Padre G. Raimondi, Le nozze folli del giullare S. Francesco d’Assisi, ed. Krinon, 1991. 

 “Il Signore mi ha detto di volere che io intraprendessi una follia nuova nel mondo. Non ha voluto condurmi per altra via che questa”. Sono le parole che S. Francesco d’Assisi esclama ai frati, seguaci della sua regola, in un capitolo in cui si discute se essi debbano essere addrottinati. Dinanzi a taluni che si fanno sostenitori del valore della sapienza e della dottrina, Francesco ribadisce energicamente che la salvezza del cristiano può venire soltanto dalla “nuova follia”, la follia di chi, come lui, ha scelto di porsi al servizio della povertà evangelica. Di Francesco e della sua follia ci dà un ritratto, storico e al tempo stesso sovrumano, Padre Giuseppe Raimondi nella sua biografia del Santo, uscita per le edizioni Krinon. 

È un ritratto storico, perché viene puntualmente fornito un quadro minuto e realistico della società comunale entro cui si compì la predicazione del Santo: le rivalità tra Assisi, sua città natale e Perugia, le lotte, anche sanguinose, tra nobili e popolani, tra nobili e nobili, un mondo di violenze e di sopraffazioni, su cui Francesco fece valere la sua opera di pacificazione e di concordia.
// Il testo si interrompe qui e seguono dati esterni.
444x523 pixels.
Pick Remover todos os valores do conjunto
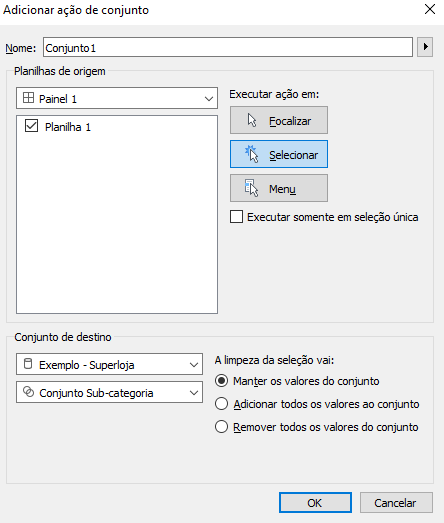(x=221, y=427)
Ma è sopratutto un ritratto sovrannaturale, perché animato dalla visione tutta interiore che Francesco ebbe di Dio: nel momento in cui scelse, nella piazza principale di Assisi, alla presenza del vescovo, di rinunziare alle ricchezze del padre e di darsi interamente nudo nel corpo e nell’animo a Cristo, si avviò, ma, forse sarebbe meglio dire, si proseguì una comunicazione unica e irripetibile col Signore. 

Una metafora viva e reale accompagna il racconto, che a volte raggiunge toni leggendari, gli stessi toni dei primi testimoni del Santo: è la metafora delle nozze con Madonna Povertà, la decisione, cioè, di seguire fedelmente e integralmente il messaggio del Vangelo. Ed è una povertà vissuta non come rinuncia e disprezzo delle cose, ma accolta con gioia e semplicità. 
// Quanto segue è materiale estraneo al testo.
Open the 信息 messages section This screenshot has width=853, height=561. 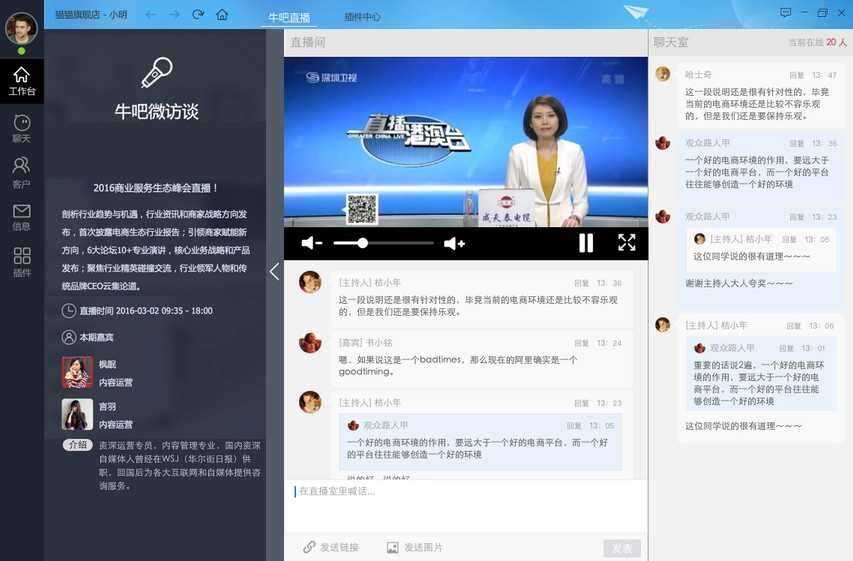21,217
In un’atmosfera, che in certi momenti, può risultare idealizzata, a tal punto da richiamare la letteratura cortese o cavalleresca, si realizza la vicenda del giullare di Dio, che con animo lieto ne canta le lodi e la grandezza. Una vita, quindi, che ha quasi “l’andatura di un romanzo” come scrive l’autore nella prefazione, a rischio di sembrare un “sorpassato” rispetto alla critica storica più accreditata. 

Vito Parisi

Da “Spiragli”, anno III, n.3, 1991, pag. 76.